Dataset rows
=-=-=-=-=
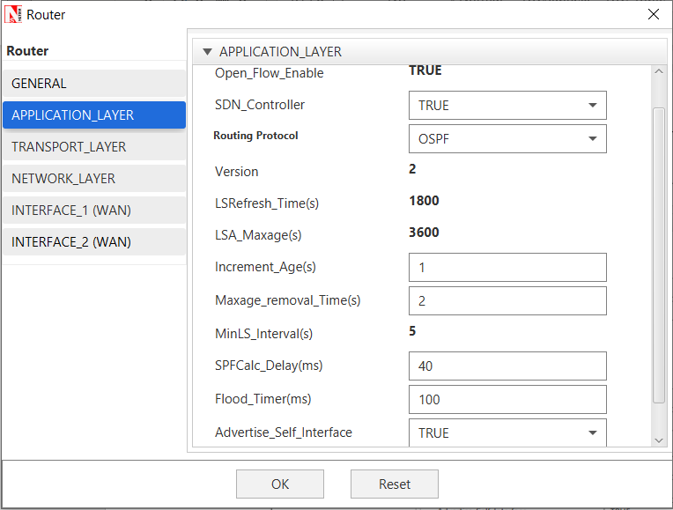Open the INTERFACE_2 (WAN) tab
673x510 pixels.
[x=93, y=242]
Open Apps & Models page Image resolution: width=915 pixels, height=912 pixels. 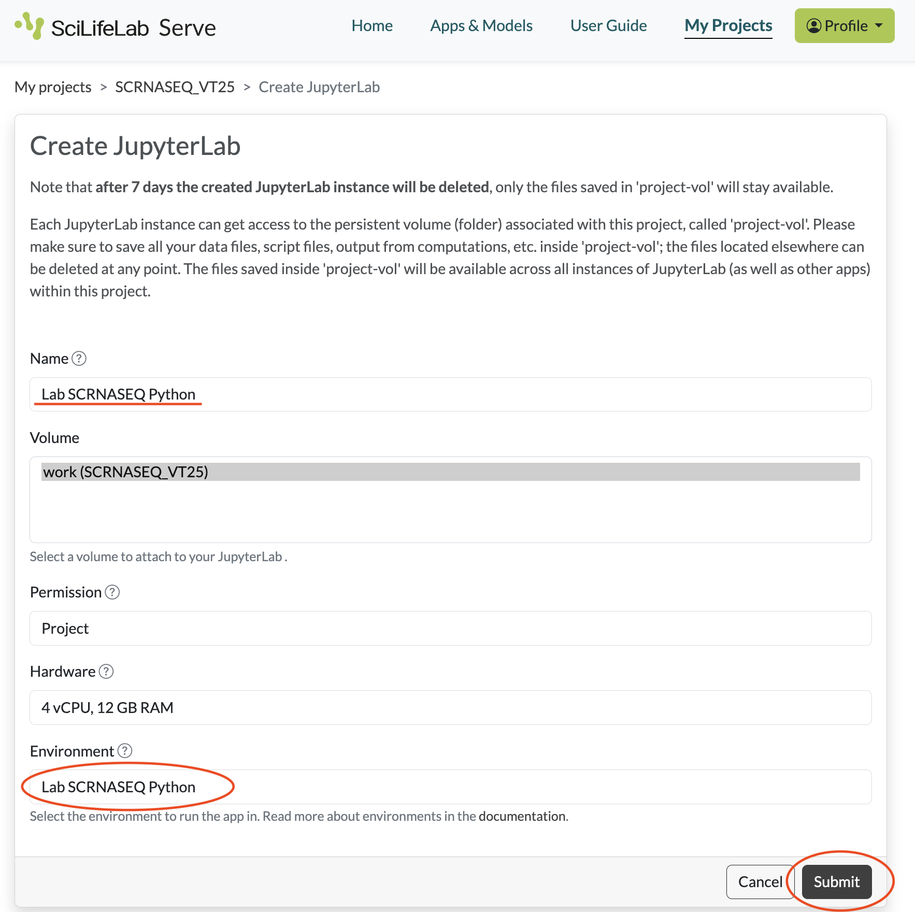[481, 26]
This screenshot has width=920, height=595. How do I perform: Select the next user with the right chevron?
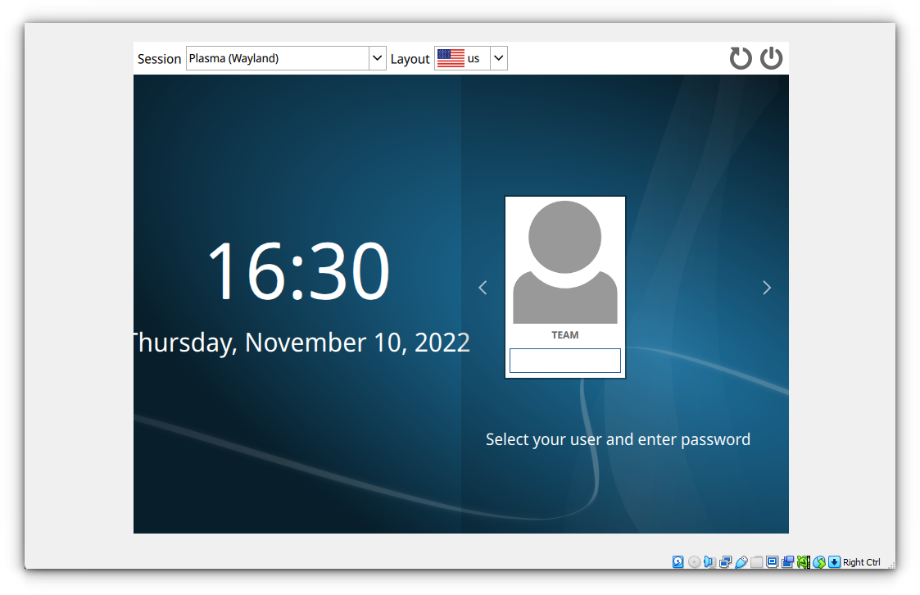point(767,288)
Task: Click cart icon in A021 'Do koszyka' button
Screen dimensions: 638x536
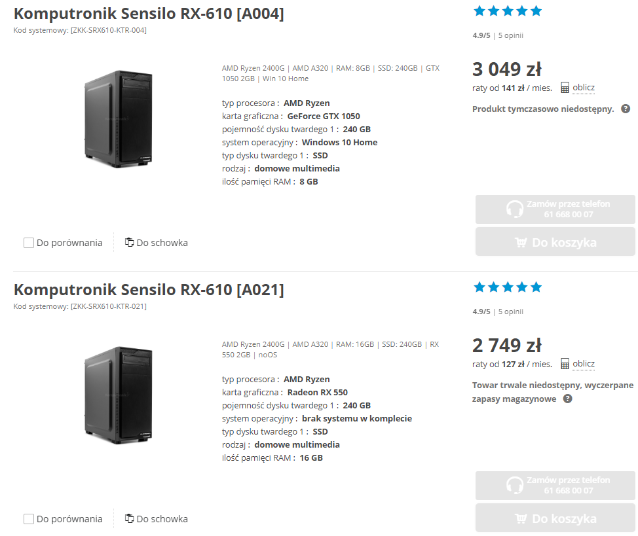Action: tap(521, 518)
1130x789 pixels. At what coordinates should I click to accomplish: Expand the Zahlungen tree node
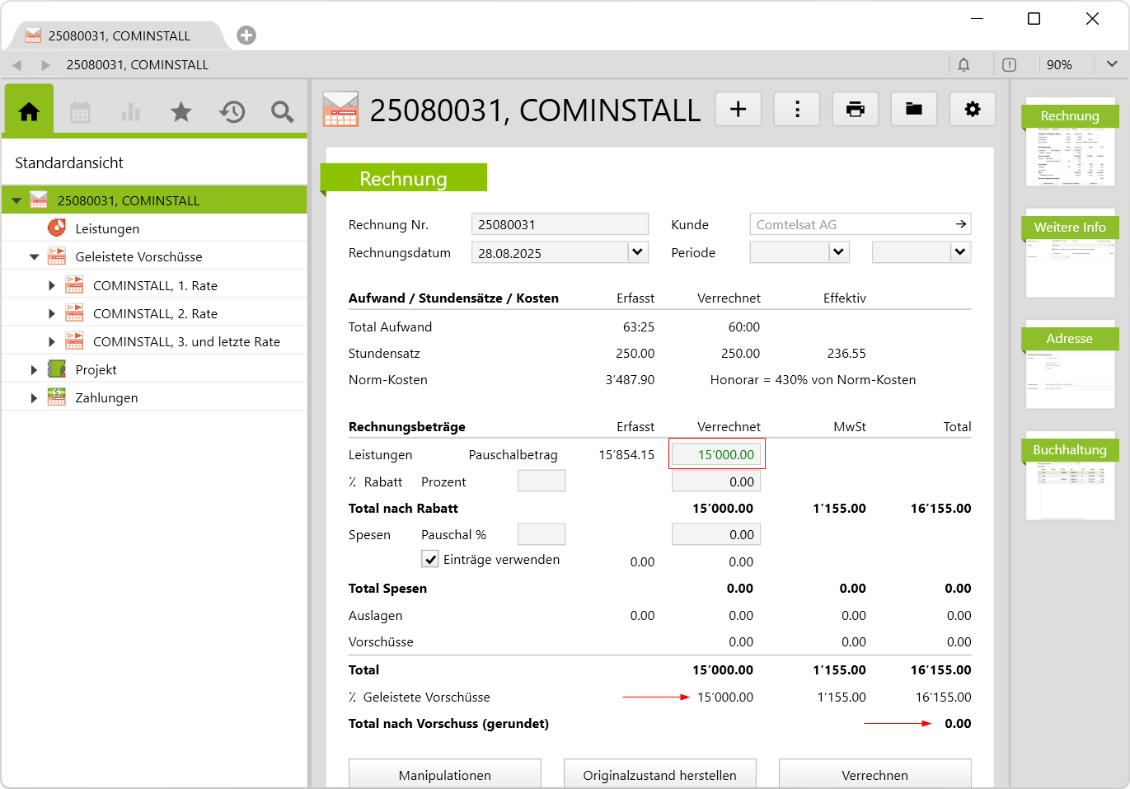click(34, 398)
=-=-=-=-=
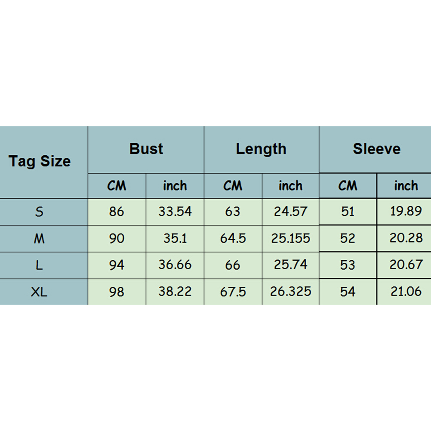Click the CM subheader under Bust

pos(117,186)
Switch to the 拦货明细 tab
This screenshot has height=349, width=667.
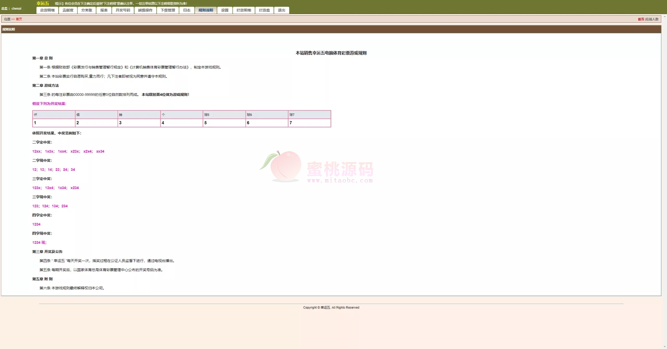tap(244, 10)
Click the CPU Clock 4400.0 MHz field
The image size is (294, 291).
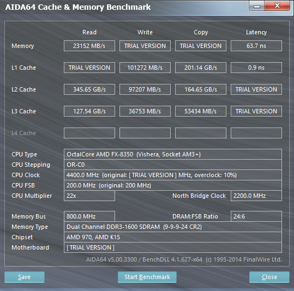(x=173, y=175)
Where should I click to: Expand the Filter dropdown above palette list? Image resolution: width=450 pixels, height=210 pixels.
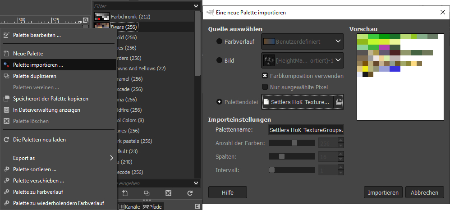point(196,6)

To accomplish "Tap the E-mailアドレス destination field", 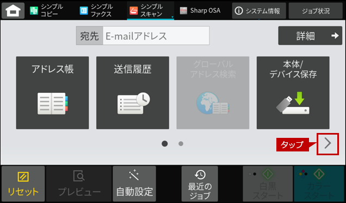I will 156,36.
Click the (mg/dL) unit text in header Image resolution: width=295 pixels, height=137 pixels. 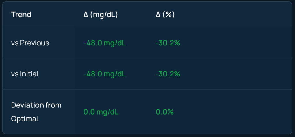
=-=-=-=-=
- TASK TO COMPLETE
Copy out the rows between the line containing "1130x789 pixels. At" and the line containing "click(34, 398)", inclusive, and leave the pictures out of your answer.

- EXPECTED OUTPUT
1130x789 pixels. At what coordinates should I click to accomplish: Expand the Zahlungen tree node
click(34, 398)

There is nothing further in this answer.